Extracted data
— begin —
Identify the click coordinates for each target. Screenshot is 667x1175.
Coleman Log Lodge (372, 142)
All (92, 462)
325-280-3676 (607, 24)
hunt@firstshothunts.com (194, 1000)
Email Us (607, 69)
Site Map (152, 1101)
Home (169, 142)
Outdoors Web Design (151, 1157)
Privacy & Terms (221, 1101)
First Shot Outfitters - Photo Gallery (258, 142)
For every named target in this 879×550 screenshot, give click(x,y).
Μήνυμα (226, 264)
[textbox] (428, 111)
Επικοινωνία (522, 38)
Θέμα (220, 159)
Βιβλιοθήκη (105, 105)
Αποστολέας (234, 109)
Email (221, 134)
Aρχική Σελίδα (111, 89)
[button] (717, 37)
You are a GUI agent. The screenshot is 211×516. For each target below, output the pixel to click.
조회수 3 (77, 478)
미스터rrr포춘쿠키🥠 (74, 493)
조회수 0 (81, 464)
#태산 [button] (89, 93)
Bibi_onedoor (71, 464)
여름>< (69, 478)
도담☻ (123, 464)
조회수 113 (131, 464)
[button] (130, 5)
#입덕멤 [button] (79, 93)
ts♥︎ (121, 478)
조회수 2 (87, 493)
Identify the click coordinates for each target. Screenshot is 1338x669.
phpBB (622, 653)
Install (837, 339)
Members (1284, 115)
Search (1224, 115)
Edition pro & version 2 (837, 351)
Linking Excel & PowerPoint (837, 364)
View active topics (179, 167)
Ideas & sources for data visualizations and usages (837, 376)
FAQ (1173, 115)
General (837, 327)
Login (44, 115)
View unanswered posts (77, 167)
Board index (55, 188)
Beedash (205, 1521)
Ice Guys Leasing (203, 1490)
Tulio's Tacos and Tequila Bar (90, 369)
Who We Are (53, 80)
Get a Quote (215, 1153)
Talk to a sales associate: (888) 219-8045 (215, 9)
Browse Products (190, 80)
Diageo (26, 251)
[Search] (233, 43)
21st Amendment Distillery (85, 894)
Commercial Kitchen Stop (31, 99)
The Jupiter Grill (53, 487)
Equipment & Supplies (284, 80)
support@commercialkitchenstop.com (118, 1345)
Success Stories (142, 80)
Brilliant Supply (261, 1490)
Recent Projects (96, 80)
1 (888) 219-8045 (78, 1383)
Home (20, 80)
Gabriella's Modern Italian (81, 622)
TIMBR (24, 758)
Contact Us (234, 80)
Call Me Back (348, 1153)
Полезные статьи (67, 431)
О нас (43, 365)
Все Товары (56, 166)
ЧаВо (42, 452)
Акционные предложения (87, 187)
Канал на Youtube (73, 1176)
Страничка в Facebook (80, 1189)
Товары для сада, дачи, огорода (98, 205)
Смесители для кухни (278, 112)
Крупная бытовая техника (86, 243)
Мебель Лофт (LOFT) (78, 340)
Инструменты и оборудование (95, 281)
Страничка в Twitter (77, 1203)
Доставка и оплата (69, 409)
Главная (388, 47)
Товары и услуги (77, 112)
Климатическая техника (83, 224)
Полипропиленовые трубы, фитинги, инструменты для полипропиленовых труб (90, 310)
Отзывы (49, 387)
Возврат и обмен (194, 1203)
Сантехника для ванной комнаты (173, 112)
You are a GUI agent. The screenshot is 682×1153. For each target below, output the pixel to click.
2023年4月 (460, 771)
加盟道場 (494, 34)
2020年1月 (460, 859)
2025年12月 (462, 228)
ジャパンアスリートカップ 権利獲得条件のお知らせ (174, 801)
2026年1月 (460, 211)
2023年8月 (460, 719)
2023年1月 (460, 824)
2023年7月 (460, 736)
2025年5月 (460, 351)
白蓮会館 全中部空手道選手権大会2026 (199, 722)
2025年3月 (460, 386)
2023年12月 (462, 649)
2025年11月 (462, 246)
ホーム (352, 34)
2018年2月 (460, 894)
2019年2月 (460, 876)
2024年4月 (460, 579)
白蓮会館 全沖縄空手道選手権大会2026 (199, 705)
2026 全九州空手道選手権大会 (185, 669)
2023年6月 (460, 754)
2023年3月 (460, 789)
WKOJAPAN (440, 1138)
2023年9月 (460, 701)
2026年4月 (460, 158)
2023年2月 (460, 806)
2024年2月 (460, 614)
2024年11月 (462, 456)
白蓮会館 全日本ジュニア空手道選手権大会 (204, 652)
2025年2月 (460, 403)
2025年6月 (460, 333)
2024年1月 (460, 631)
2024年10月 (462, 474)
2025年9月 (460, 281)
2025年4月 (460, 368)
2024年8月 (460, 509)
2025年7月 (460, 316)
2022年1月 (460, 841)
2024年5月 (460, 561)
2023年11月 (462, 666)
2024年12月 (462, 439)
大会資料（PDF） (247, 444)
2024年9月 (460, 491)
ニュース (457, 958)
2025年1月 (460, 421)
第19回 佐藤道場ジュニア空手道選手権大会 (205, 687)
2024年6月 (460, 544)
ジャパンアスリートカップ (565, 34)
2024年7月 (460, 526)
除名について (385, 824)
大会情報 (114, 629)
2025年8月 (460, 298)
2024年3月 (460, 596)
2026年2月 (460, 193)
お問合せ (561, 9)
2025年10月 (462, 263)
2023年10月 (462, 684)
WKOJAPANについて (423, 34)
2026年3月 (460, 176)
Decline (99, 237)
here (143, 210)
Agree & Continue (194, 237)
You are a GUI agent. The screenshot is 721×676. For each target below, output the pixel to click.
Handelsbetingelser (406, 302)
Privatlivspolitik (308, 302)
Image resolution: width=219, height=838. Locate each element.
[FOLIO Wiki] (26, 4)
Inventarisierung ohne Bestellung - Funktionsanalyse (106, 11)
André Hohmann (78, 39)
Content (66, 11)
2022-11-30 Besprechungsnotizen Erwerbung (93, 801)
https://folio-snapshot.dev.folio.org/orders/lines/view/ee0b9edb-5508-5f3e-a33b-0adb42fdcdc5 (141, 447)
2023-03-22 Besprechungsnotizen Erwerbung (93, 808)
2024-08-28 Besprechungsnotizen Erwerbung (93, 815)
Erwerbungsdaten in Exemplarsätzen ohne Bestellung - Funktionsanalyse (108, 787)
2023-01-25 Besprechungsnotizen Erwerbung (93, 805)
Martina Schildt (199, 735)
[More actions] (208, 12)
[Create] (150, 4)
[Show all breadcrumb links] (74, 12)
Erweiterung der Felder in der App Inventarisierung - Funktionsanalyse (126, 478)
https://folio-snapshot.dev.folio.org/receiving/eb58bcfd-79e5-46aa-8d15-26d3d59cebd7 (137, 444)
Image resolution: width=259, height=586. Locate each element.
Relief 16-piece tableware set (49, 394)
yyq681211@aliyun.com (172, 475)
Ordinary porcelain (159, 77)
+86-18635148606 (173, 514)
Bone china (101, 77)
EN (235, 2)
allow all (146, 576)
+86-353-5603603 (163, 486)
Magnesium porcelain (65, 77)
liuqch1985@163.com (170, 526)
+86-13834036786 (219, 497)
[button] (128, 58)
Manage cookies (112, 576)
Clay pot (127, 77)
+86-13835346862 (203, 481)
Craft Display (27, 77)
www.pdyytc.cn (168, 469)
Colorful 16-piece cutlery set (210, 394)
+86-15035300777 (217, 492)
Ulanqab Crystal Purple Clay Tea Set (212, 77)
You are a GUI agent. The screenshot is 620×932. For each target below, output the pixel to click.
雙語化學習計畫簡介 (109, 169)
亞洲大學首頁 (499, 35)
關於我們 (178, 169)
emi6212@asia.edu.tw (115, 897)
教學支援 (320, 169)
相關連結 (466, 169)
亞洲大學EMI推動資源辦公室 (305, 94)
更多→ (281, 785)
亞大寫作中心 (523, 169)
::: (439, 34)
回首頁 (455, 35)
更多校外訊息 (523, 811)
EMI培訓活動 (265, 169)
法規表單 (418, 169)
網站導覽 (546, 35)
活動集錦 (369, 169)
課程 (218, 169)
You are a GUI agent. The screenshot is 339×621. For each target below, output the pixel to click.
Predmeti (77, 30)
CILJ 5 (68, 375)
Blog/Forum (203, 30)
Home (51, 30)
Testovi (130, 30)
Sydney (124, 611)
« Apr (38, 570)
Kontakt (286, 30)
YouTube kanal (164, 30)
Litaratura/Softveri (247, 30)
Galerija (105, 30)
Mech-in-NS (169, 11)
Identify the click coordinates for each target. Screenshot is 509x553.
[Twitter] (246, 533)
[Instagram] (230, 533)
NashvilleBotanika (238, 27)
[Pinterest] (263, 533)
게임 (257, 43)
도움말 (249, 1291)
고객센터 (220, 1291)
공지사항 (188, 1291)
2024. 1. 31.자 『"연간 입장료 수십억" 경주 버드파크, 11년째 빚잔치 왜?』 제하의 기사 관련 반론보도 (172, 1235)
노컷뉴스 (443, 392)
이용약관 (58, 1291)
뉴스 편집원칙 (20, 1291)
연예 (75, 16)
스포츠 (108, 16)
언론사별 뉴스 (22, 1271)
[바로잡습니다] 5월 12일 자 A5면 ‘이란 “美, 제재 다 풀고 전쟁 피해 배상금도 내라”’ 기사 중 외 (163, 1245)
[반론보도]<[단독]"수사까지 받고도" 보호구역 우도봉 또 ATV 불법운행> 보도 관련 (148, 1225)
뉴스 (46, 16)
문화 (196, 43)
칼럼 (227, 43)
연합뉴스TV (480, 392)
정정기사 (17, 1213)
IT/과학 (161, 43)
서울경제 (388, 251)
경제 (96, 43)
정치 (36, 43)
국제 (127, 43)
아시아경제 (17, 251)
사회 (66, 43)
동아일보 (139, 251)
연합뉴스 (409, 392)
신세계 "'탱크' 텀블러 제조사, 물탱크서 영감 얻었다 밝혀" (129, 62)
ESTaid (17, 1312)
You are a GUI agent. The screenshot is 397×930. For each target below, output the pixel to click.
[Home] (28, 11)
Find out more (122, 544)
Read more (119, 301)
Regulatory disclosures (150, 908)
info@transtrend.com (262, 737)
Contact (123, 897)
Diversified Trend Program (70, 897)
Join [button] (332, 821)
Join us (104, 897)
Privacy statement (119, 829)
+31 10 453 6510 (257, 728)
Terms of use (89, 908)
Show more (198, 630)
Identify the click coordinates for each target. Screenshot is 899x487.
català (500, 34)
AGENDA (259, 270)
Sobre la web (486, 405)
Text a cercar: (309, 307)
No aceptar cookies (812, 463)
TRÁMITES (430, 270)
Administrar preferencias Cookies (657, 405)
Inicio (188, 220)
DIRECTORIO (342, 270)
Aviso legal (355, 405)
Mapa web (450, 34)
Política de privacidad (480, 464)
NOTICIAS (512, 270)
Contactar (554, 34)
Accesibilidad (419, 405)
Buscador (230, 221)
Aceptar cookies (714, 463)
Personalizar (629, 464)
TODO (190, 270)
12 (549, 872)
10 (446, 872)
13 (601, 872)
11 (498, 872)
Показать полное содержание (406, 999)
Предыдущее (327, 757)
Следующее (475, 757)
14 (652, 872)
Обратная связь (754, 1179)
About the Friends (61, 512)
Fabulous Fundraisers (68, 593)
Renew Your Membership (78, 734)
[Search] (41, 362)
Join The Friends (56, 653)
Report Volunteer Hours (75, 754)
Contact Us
— end —
▸ **Set task**:
Rewrite everything from the line containing "Renew Your Membership (78, 734)" down to the end of the data above as a numbered list, omitting any blank lines.

▸ **Written response**:
1. Renew Your Membership (78, 734)
2. [Search] (41, 362)
3. Join The Friends (56, 653)
4. Report Volunteer Hours (75, 754)
5. Contact Us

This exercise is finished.